Start Memoirs of a dating dad

Memoirs of a dating dad

As soon as he could use a knife, he began to carve various objects, which were much admired by his playmates.

Her husband, George Pratt, a graduate of Yale University and a lawyer, was the son of the first Bela Lyon Pratt of East Weymouth, Massachusetts.

As Sarah Victoria held her infant boy, Bela Lyon Pratt, in her arms, it is doubtful she had any inkling that, by the turn of the century, he would already have carved out a strong artistic reputation for himself.

Bela Lyon Pratt was a quiet, unassuming family man.

According to all reports, he was renowned for his generosity, humor and kindness.

His early death on May 18th, 1917, at age 49, sealed shut the solid reputation he had built as a Beaux Arts, deeply American sculptor.

He had helped form and become a vital part of the Boston School of Art, but it had to move ahead without his shining light.

Although his sculptures reflected little of the more “modern” cubist school, the character of his pieces was always clearly American in their demeanor.

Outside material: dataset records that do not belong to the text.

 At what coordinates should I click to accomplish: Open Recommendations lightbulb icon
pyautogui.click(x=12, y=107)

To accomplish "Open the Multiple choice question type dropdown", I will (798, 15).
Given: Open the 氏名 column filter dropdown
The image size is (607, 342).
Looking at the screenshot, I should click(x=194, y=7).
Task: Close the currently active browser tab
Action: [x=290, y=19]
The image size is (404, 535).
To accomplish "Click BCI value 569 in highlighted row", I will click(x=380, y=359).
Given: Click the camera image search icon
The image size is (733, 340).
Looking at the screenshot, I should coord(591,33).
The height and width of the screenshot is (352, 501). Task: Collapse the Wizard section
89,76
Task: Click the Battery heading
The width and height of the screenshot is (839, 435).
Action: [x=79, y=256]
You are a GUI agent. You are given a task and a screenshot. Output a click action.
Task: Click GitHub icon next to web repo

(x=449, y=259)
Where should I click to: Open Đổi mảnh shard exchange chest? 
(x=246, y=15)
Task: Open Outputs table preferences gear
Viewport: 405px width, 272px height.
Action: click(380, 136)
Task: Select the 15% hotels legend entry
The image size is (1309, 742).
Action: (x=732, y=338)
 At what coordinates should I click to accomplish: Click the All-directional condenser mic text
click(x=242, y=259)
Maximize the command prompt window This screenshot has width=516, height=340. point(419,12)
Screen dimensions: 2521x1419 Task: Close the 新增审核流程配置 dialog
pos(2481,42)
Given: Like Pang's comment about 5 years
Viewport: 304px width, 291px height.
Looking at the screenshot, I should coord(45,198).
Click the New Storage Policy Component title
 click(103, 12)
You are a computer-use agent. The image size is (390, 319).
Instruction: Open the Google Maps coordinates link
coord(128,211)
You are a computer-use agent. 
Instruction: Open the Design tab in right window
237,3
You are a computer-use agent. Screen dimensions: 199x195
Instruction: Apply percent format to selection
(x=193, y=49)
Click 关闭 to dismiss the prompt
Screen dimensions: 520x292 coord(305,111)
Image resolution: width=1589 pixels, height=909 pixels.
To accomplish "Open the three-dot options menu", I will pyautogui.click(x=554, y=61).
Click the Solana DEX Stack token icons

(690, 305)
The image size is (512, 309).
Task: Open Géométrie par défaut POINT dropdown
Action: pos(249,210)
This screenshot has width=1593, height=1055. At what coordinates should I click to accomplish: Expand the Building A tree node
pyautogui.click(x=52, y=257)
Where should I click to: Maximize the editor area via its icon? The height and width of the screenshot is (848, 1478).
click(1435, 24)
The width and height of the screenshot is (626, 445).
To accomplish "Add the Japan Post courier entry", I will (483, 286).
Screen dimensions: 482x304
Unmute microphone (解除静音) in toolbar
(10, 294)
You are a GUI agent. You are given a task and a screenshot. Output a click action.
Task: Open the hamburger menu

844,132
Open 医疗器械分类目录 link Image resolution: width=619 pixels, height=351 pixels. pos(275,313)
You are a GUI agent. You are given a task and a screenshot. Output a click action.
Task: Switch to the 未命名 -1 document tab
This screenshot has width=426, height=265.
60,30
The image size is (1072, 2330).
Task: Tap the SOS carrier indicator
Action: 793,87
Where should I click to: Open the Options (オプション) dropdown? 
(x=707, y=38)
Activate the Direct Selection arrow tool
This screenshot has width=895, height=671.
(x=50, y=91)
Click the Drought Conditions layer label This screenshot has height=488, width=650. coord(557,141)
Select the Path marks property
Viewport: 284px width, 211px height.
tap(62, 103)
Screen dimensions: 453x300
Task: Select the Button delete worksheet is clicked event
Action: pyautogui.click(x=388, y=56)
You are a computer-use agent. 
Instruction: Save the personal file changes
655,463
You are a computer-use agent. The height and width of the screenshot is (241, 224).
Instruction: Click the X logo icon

Pratt’s wife, Helen Lugarda Pray Pratt, also a fine sculptor herself, carefully preserved quantities of photographs of his works, numerous articles referring to his work, as well as historic letters and documents.

Neither exotic nor scandalous, Pratt’s life cannot be characterized as “titillating” as can be said of many of his contemporaries.

His death came at a time when the art scene was shifting away from European influence to a truly American School.

Most fortunately for us, she refrained from chucking his weekly personal hand-written letters, unselfconsciousness in their nature, which he had obligatorily written to his mother, Sarah Victoria Whittlesey Pratt over the years. And finally, connect this amazing, unpretentious man to his works, all 180 of them!